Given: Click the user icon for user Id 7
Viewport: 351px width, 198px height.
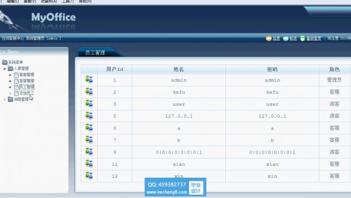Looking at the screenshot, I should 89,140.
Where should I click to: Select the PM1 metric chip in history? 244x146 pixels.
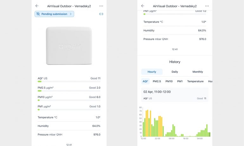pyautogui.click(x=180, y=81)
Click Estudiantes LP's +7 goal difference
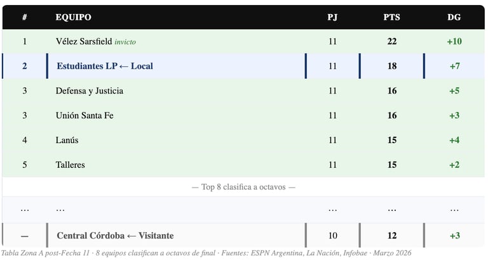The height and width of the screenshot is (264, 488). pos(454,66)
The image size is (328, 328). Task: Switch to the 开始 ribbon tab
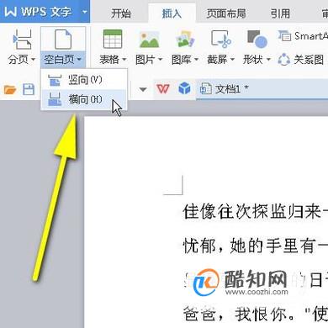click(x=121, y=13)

* * *

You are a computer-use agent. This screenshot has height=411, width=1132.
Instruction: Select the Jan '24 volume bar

...

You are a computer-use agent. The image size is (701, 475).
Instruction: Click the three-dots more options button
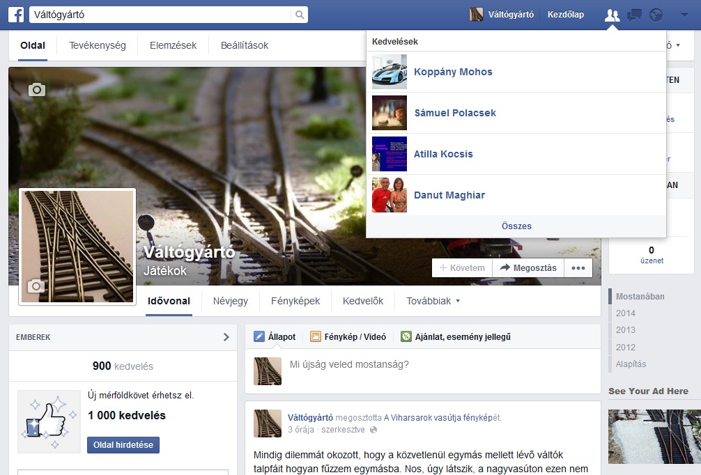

→ AIM OF THE TASK
Output the lines between the line holding "Given: Click the user icon for user Id 7" and the line holding "click(x=121, y=13)", inclusive, exactly as they appear, omitting the pictures.

→ ANSWER FOR THIS EXERCISE
Given: Click the user icon for user Id 7
Viewport: 351px width, 198px height.
Looking at the screenshot, I should 89,140.
Where should I click to: Select the PM1 metric chip in history? 244x146 pixels.
pyautogui.click(x=180, y=81)
Click Estudiantes LP's +7 goal difference
The height and width of the screenshot is (264, 488). pos(454,66)
The image size is (328, 328). Task: Switch to the 开始 ribbon tab
click(x=121, y=13)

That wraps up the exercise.